Similarly the genius with “30 For 30,” is hinged on the element of culture and its seamless integration to producing and telling some of the most popular sports stories historically in a dramatic format. “You Don’t Know Bo”, which is my favorite from the catalog, is not only a great film because it tells the story and rise to stardom for the rarest of two sports athletes ever, but does so with a thorough focus on the generation who witnessed his uprising. One gets a good sense of his following and the cultural significance he created from the film’s incorporation of the pop culture which coincided with the Bo Jackson era.
ESPN has experienced noticeable turnover with their rebellious and outspoken sports personalities. Jim Rome, host of popular sports talk radio show The Jungle left ESPN in 2012 after the 8-year run of his tv show Rome is Burning was discontinued. In July they parted ways with Colin Cowherd and Keith Olbermann. June marked the talented sportswriter Jason Whitlock being demoted and disallowed access from “The Undefeated” ESPN platform that he helped build. He’s still with the network, but only occupies a couple weekday slots as co-host of “Pardon the Interruption”.

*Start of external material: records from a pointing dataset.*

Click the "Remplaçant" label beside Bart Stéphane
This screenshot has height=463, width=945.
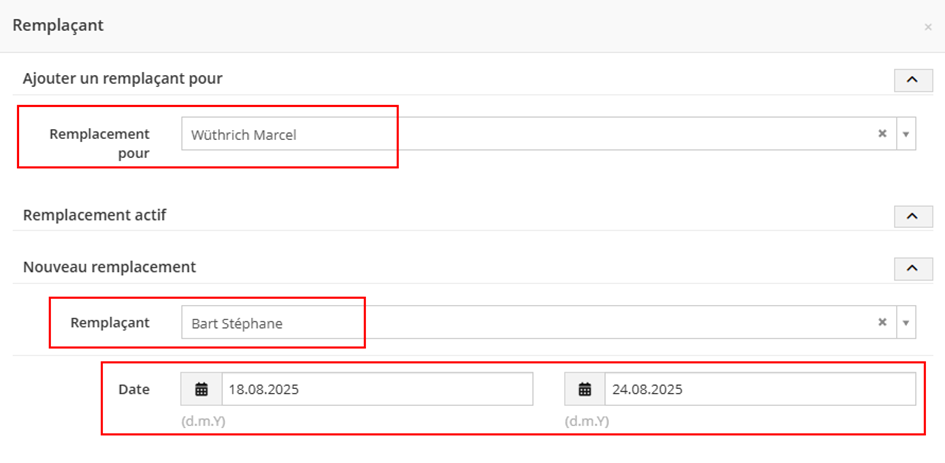[x=110, y=322]
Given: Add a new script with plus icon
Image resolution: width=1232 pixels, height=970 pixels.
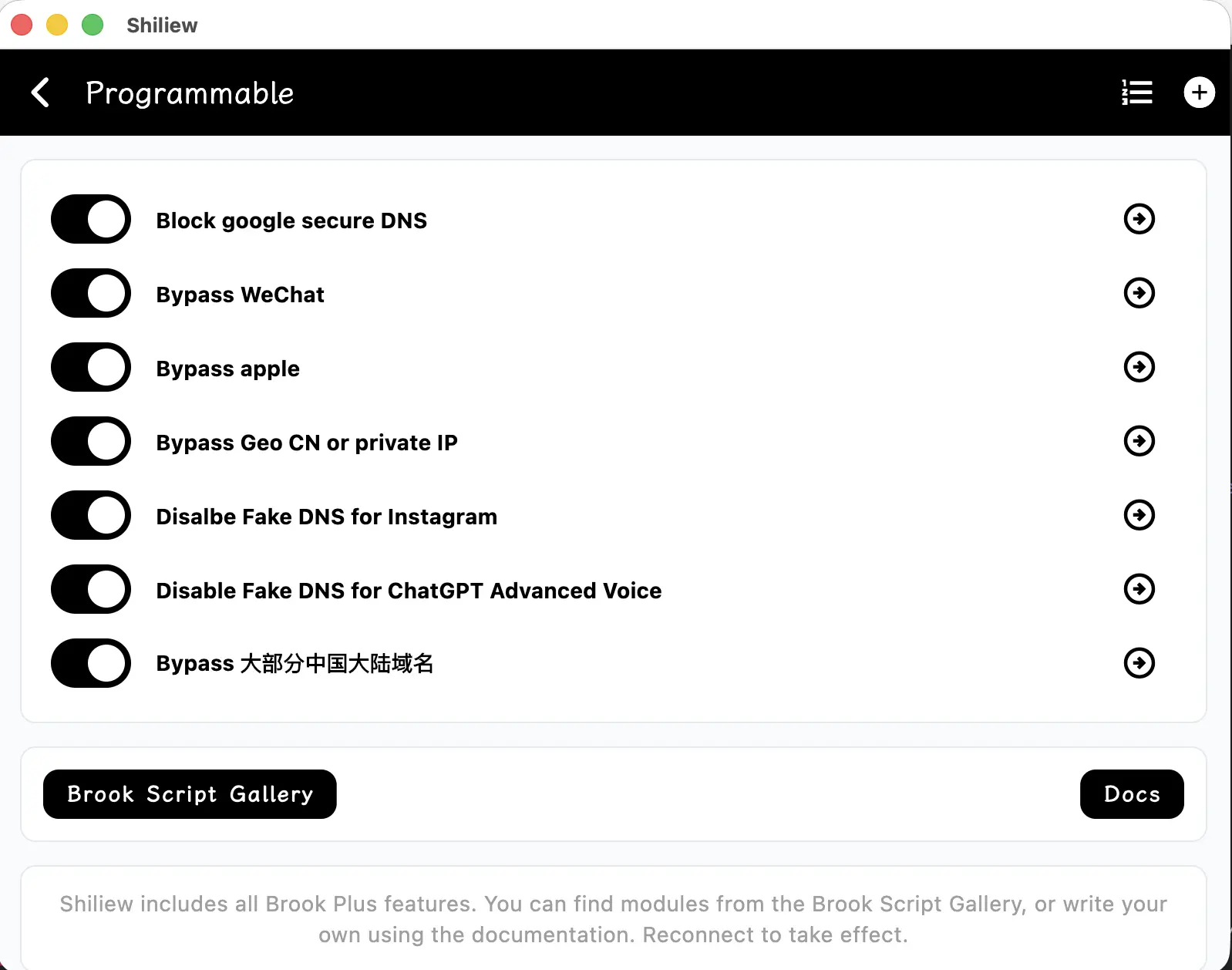Looking at the screenshot, I should [1199, 93].
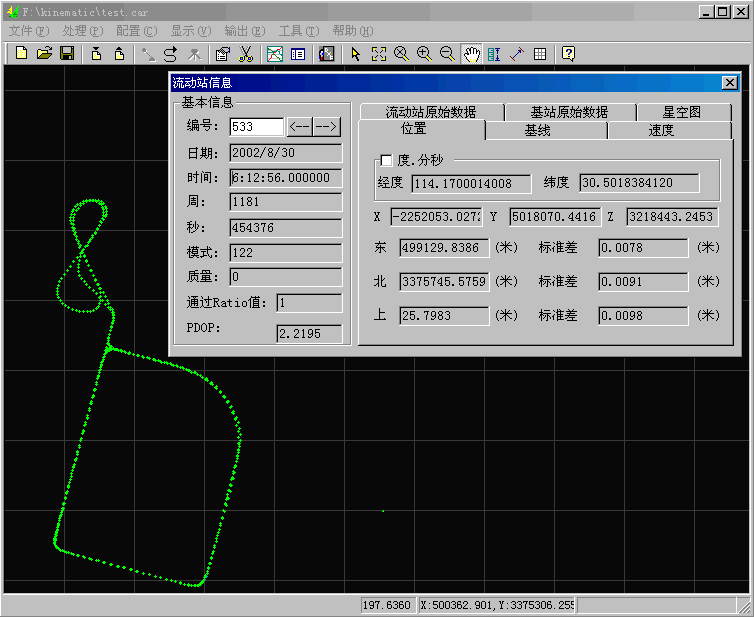The height and width of the screenshot is (617, 754).
Task: Close the 流动站信息 dialog
Action: [729, 83]
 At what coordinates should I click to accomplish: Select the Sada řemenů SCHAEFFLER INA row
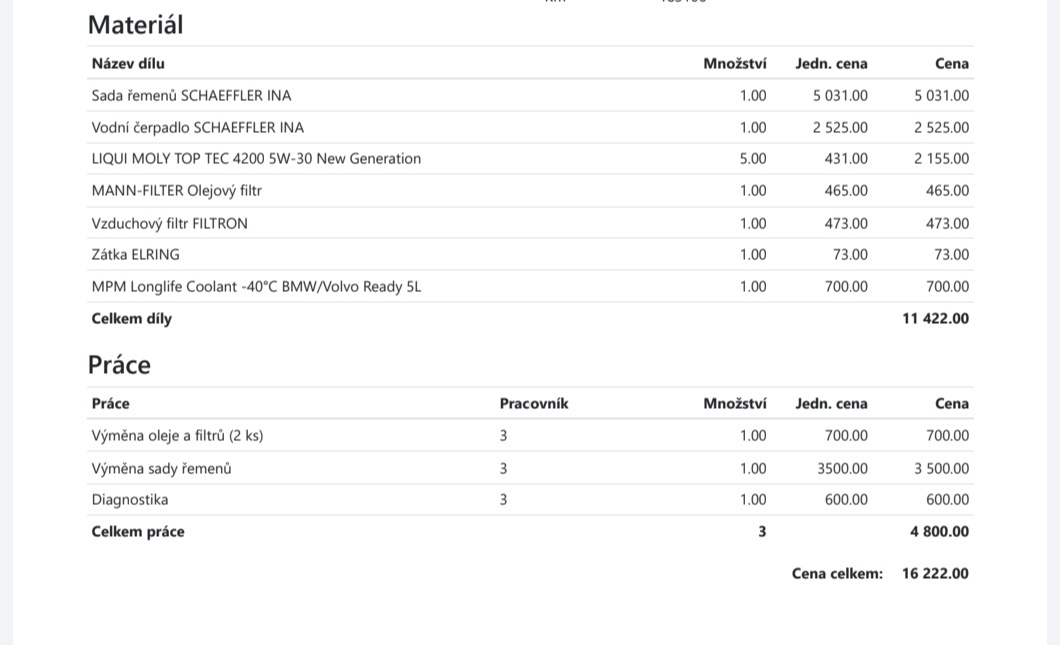point(192,96)
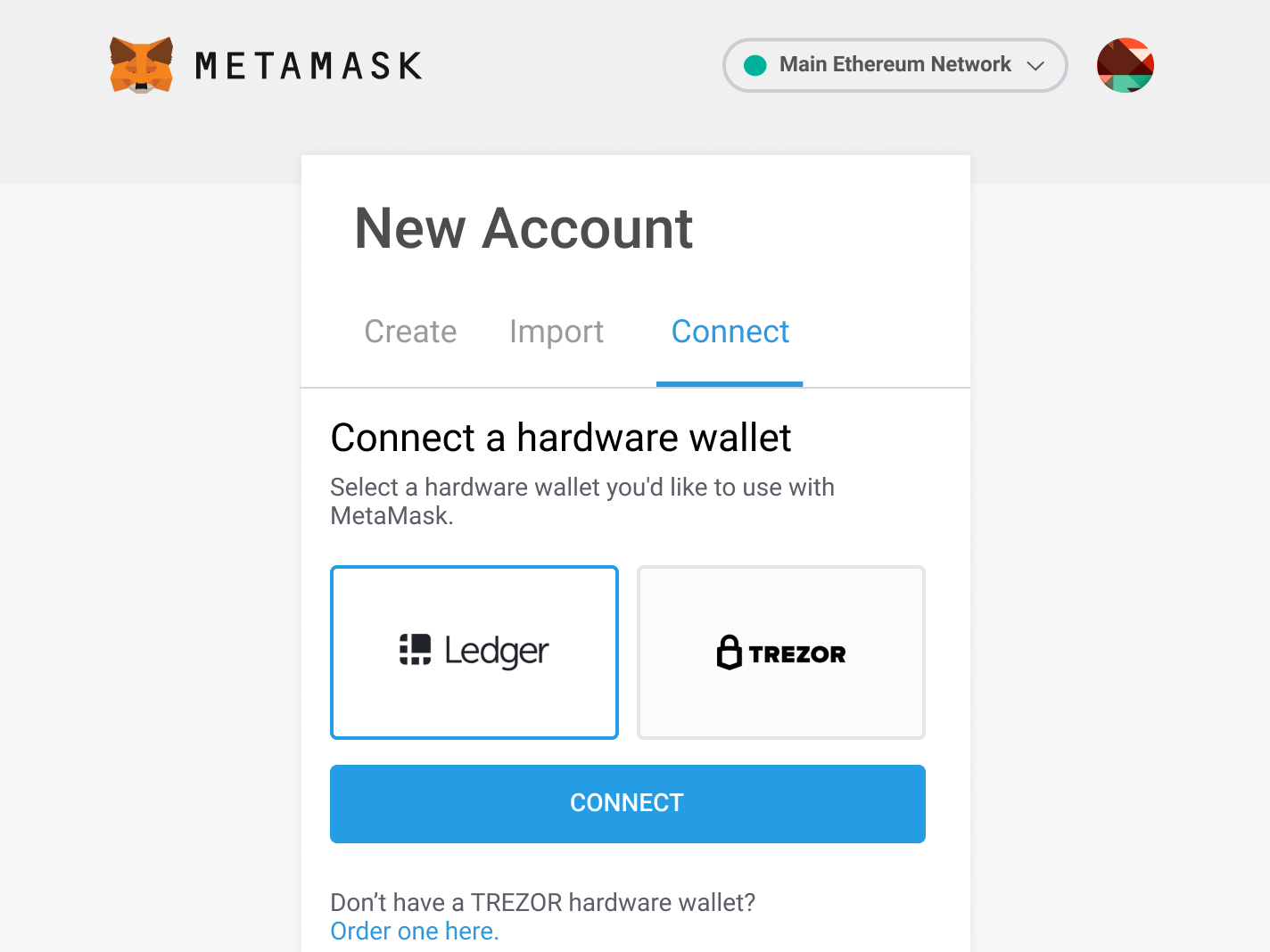
Task: Switch to the Import tab
Action: tap(557, 332)
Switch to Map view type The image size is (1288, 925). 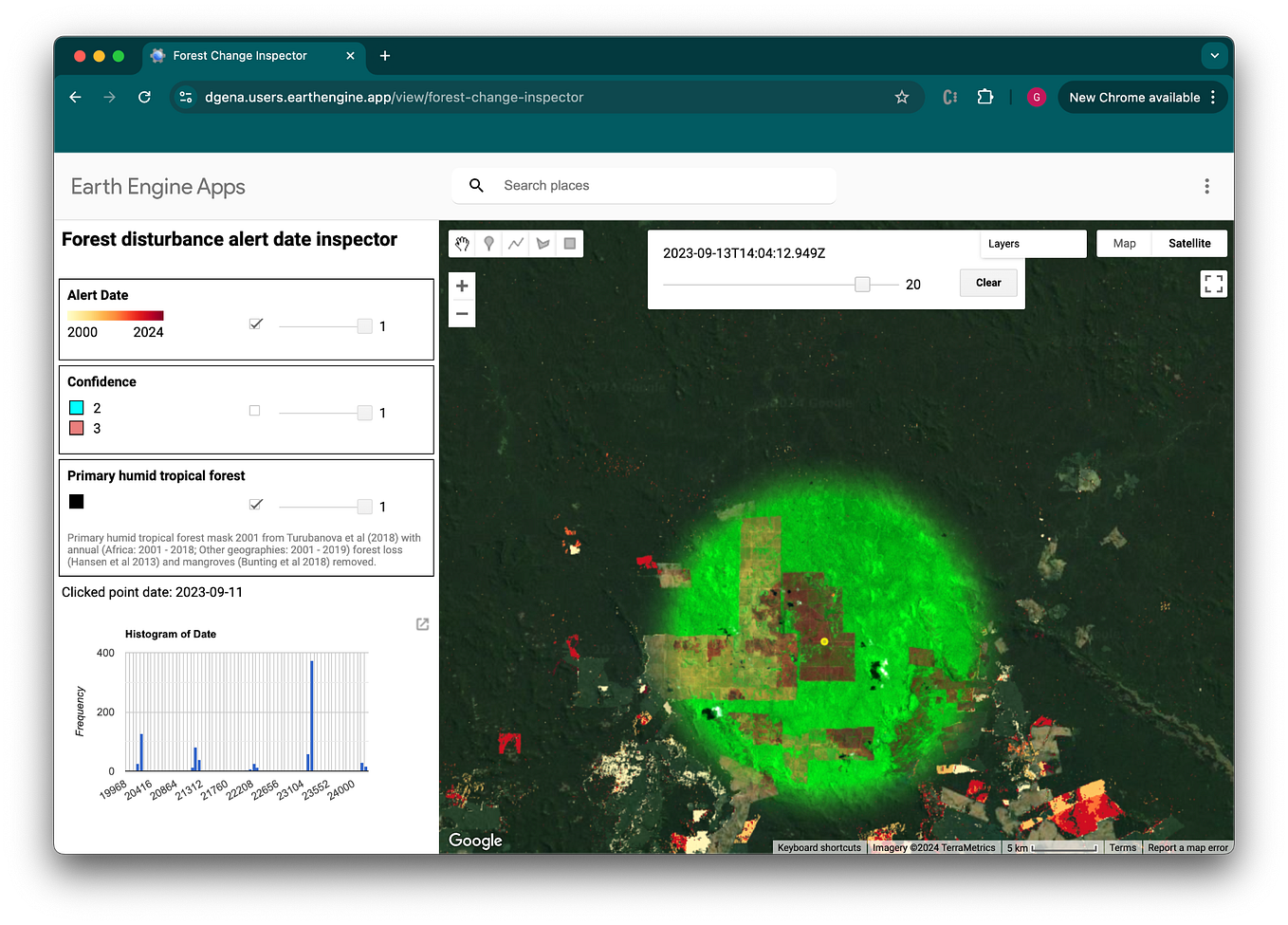pyautogui.click(x=1124, y=244)
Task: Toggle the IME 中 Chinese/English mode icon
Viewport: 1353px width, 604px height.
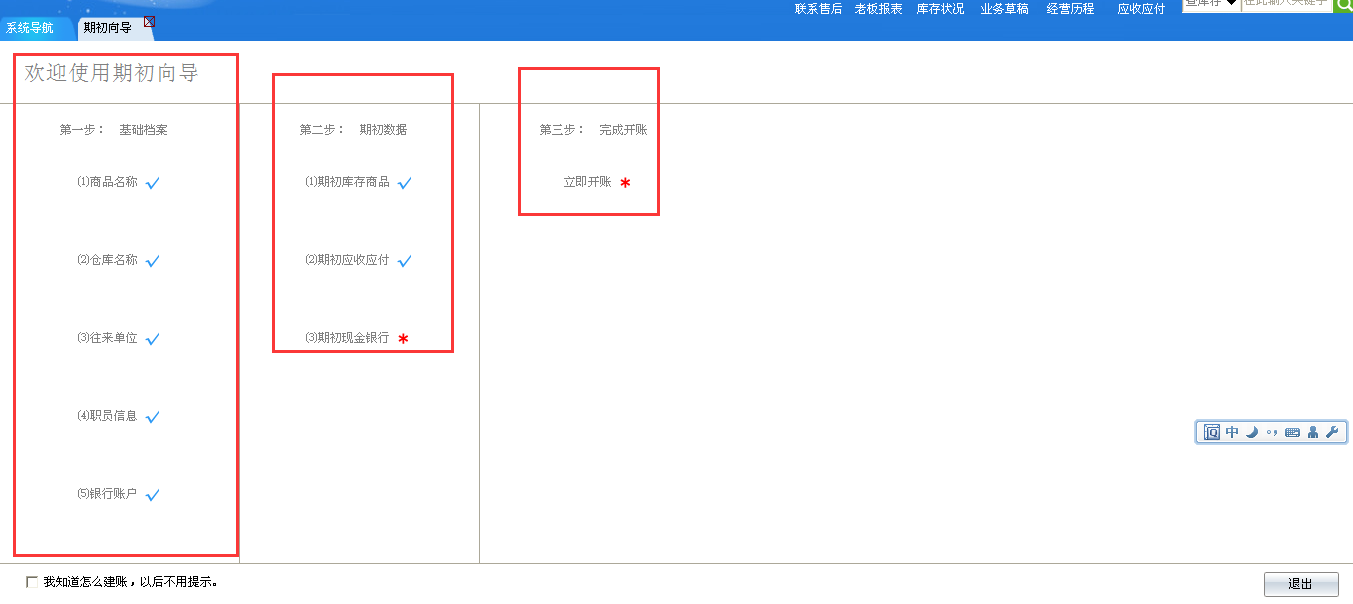Action: click(x=1232, y=432)
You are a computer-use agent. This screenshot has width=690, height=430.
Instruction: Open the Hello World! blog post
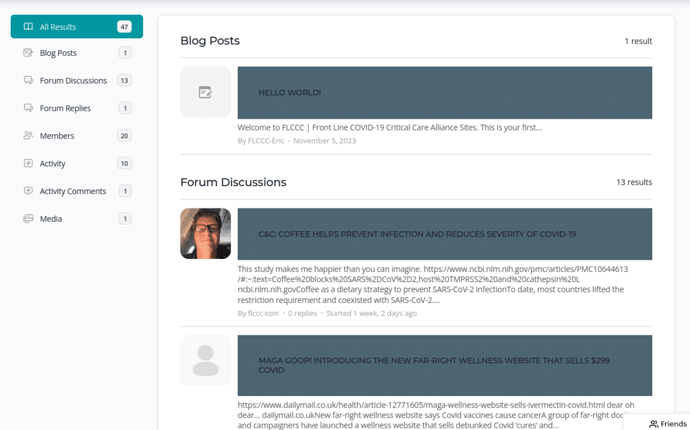pyautogui.click(x=290, y=93)
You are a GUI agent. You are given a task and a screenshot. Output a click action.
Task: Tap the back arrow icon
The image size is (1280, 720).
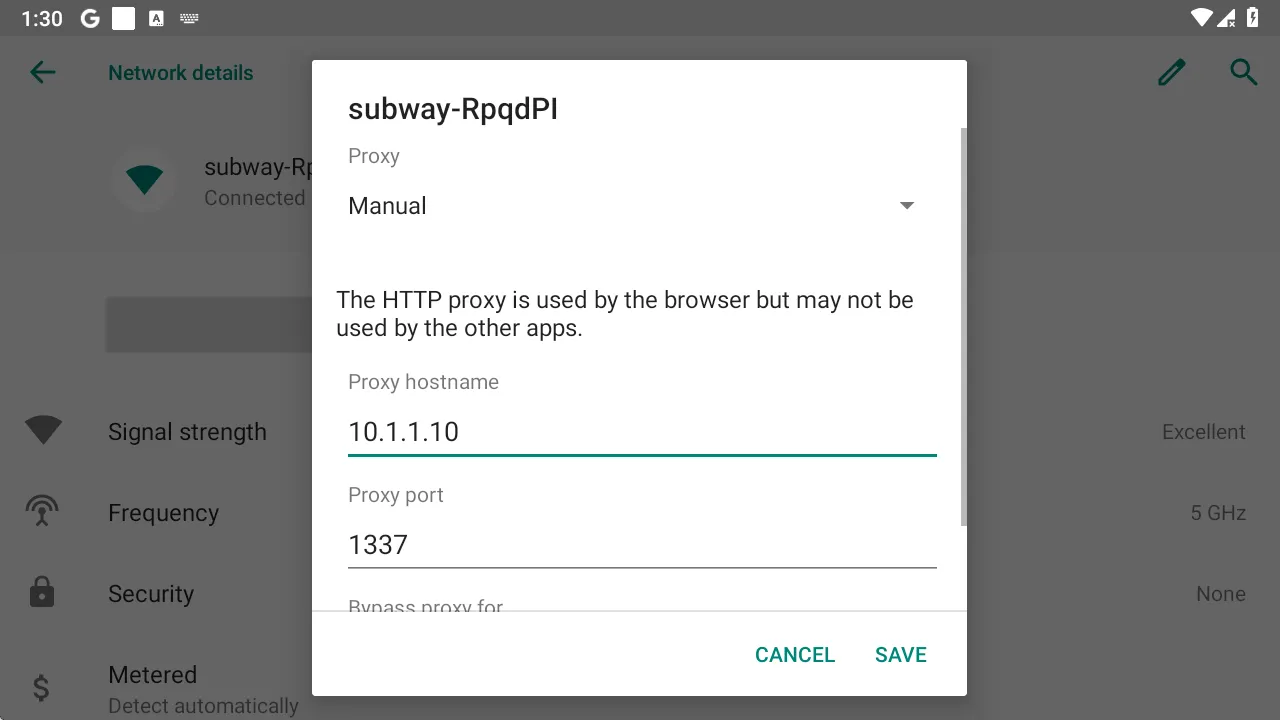point(43,72)
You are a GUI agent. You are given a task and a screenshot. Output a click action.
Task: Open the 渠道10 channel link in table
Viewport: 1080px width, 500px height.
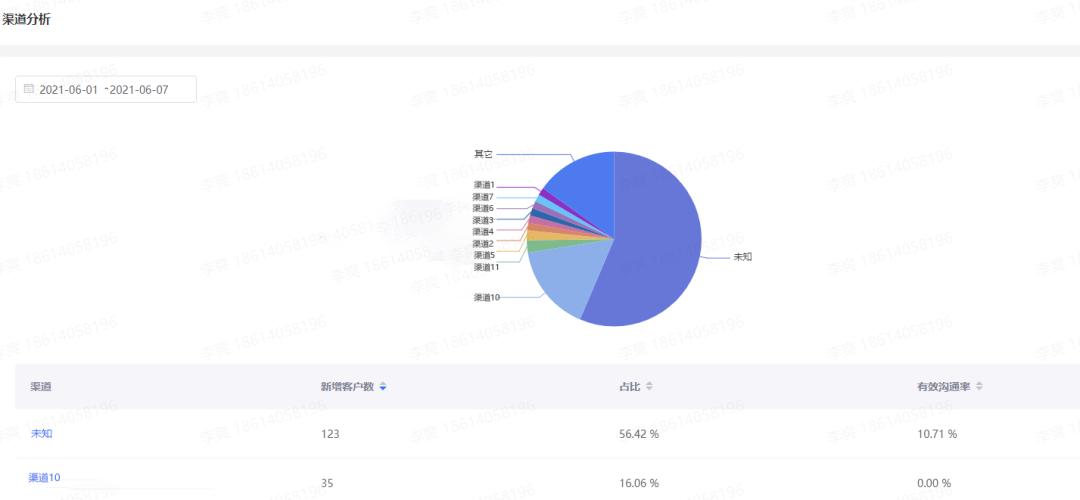pyautogui.click(x=45, y=477)
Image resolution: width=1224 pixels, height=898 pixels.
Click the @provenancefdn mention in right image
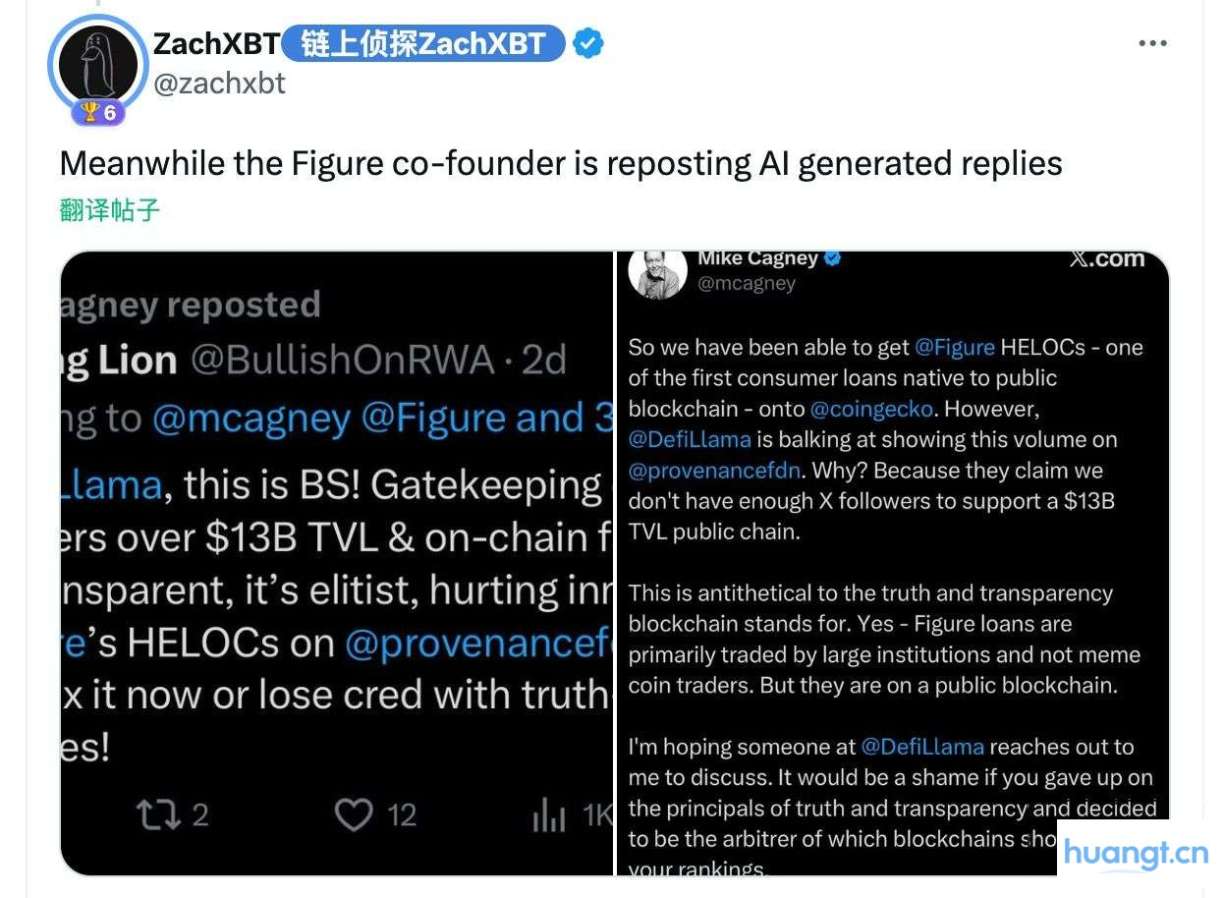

Simmons definitely made ESPN a better network during his 15 year run. Recently HBO signed Simmons to a contract that begins in October, which will involve his appearing on a variety of their media outlets. I’m excited to see the empowered and unfettered platform they will provide him. There has to be a large group of devoted fans such as myself who will be taking their loyalty, readership and interest to HBO.